-- Begin --

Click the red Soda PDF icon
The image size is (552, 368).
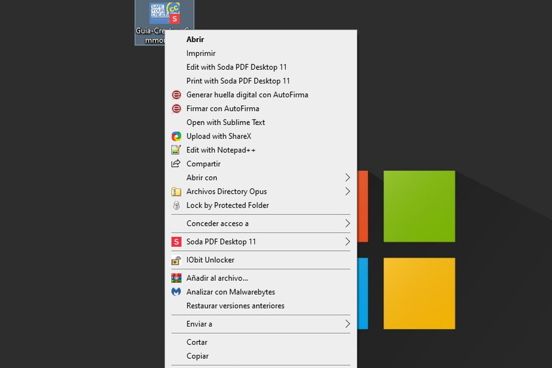point(176,242)
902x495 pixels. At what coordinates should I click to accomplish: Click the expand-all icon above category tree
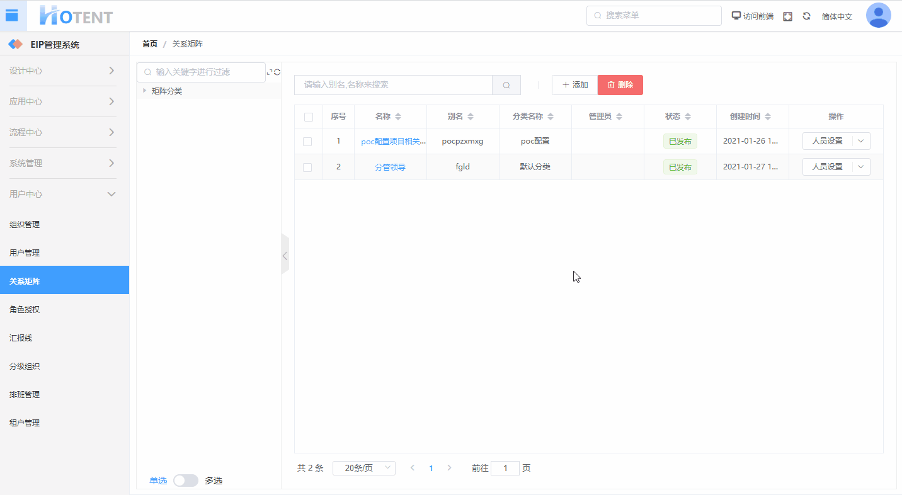(270, 72)
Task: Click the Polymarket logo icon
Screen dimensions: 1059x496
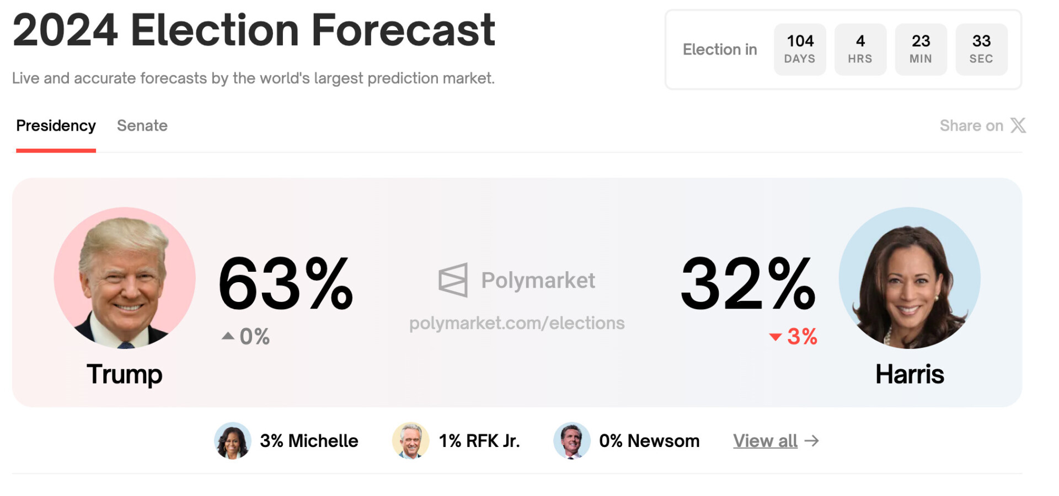Action: [453, 280]
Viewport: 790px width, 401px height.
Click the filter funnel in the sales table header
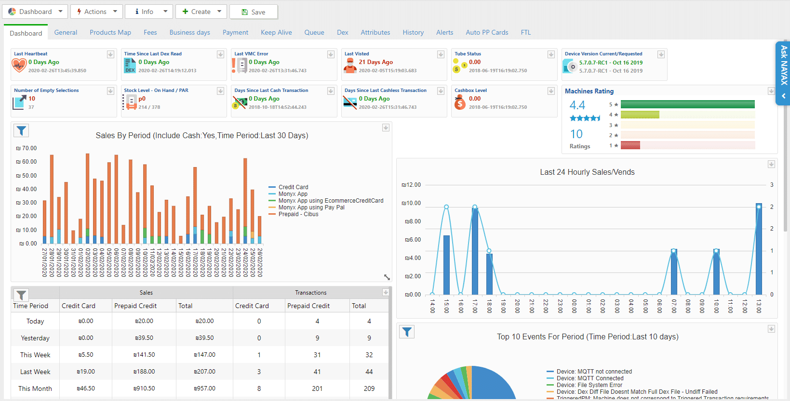coord(21,294)

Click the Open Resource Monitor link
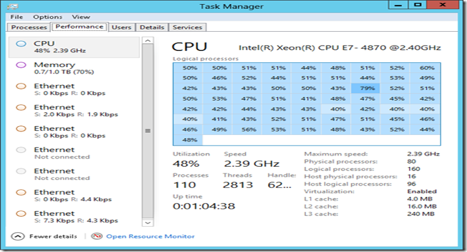pos(150,236)
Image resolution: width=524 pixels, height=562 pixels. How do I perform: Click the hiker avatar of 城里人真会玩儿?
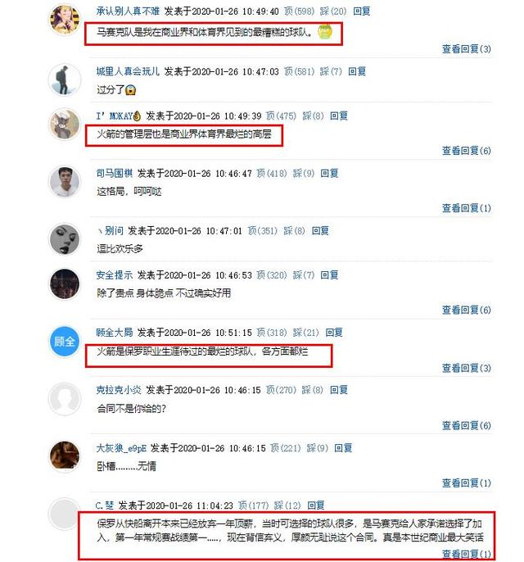pos(65,79)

-- End --

__Exercise instructions__. Write out the lines above word for word, leaving out the pictures.

__Correct answer__.
Click the red Soda PDF icon
The image size is (552, 368).
point(176,242)
902x495 pixels. At what coordinates should I click to accomplish: Click the expand-all icon above category tree
(270, 72)
Task: Click the Polymarket logo icon
Screen dimensions: 1059x496
Action: [453, 280]
Viewport: 790px width, 401px height.
Click the filter funnel in the sales table header
coord(21,294)

Click the Open Resource Monitor link
pos(150,236)
Image resolution: width=524 pixels, height=562 pixels. How do I perform: Click the hiker avatar of 城里人真会玩儿?
pos(65,79)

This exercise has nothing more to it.